ODPM document sets out pre-election delivery plan as Livingstone announces arrival of Crossrail.

The government has announced a masterplan for the development of the Thames Gateway at the MIPIM property fair in Cannes this week. The document lists all the sites in Essex and Kent that will be developed, and sets out the “business plan” for Britain’s biggest new-build programme since the Second World War.

At the same time, London mayor Ken Livingstone announced that an agreement on the funding of Crossrail, the vital transport link between the Gateway and London, had “virtually been reached”.

Together, the two announcements reassure the construction industry that work on the Gateway will go ahead, and bolster the government’s reputation for delivering large public projects ahead of the general election.

Industry leaders have complained that the government has not provided a coherent strategy for the development of the area, and were particularly concerned about infrastructure investment.

Most of the Thames Gateway sites in the ODPM paper are understood to be near existing transport nodes, but some will be on sites requiring additional infrastructure.

The document will include plans for public–private partnerships, using the model worked out by Bellway Homes and English Partnerships at the 180 ha Barking Riverside project in east London.

John Prescott, the deputy prime minister, said the ODPM document would be an overarching plan that would co-ordinate the work of individual delivery units such as urban development corporations and urban development companies.

He said: “Later this month the government will publish our business plan for the Thames Gateway. It will set out what we have achieved since July 2003 and what our priorities are for the future.”

He added that the strategy would be followed through by area regeneration strategies prepared by local partners.

The intervention by the ODPM could clear up the confusion over the respective roles of the government and the Greater London Authority.

The mayor is taking an increasing role in housing and regeneration issues and has recruited the ODPM’s expert on urban policy, David Lunts, to lead his team.

Livingstone told delegates at the London stand at MIPIM that he expected the government to make an announcement during the summer about funding for Crossrail.

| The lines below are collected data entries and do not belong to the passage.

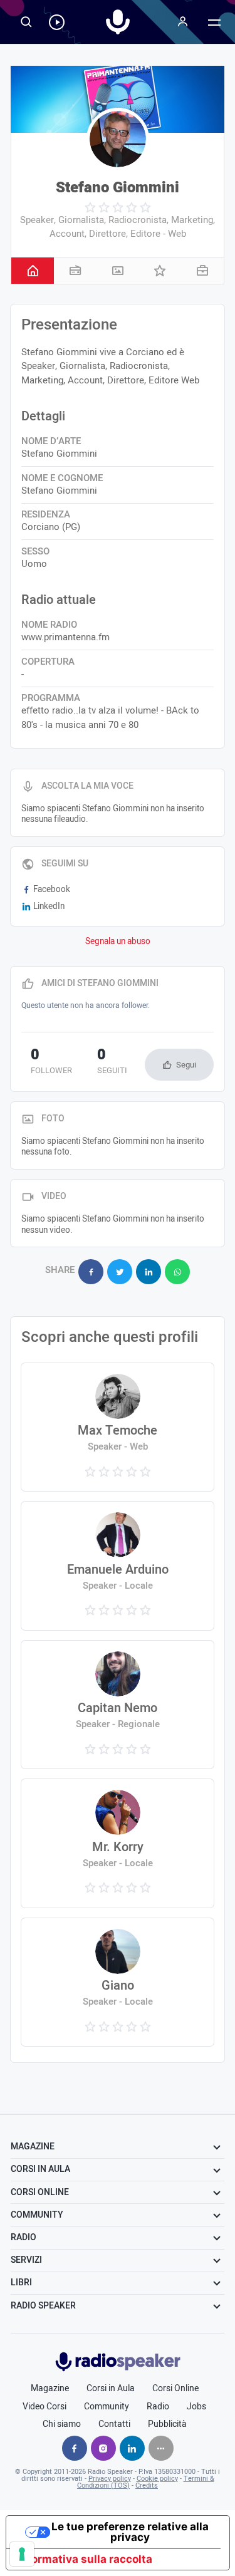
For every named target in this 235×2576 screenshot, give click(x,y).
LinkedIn (49, 906)
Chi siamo (62, 2424)
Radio (158, 2407)
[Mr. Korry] (117, 1843)
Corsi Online (175, 2388)
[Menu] (183, 22)
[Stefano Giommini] (117, 139)
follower (51, 1062)
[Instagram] (103, 2448)
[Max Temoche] (117, 1427)
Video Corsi (44, 2407)
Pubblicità (167, 2424)
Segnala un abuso (117, 941)
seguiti (112, 1062)
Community (106, 2407)
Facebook (51, 889)
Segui (186, 1065)
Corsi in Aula (110, 2388)
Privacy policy (109, 2478)
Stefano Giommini (117, 188)
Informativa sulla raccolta (84, 2559)
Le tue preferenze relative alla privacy (130, 2531)
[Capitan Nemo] (117, 1705)
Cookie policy (157, 2478)
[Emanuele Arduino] (117, 1566)
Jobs (196, 2407)
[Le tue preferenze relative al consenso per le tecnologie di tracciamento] (22, 2554)
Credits (146, 2485)
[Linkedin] (132, 2448)
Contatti (114, 2424)
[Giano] (117, 1982)
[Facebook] (74, 2448)
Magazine (50, 2388)
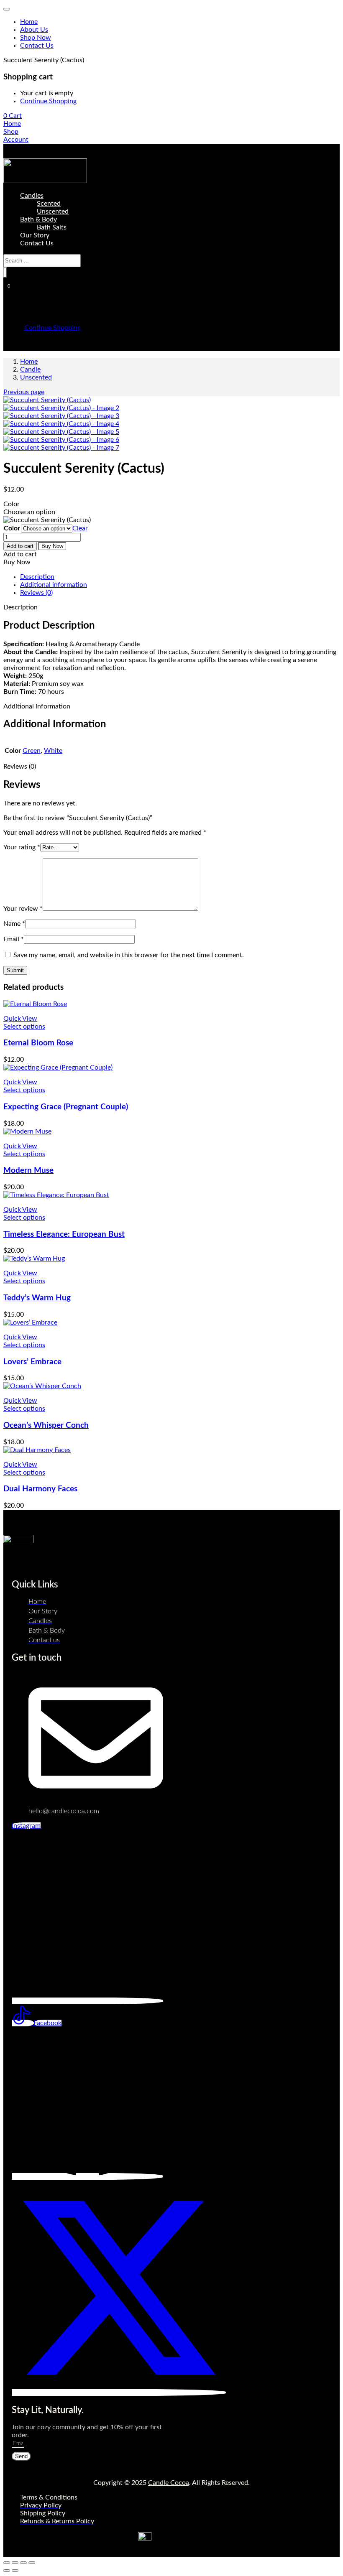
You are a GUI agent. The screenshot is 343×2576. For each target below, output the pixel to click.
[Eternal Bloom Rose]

He said that the government had already promised to hand over £2bn but he expected that additional money would come from the business rate and fares revenue.

Livingstone is holding talks with a number of parties, including the CBI and London First, an economic development agency, to decide the level at which the rate will be set.

He added that £10bn had been earmarked to improve infrastructure in London over the next five years: £7bn will come from the Treasury and £3bn from the private sector.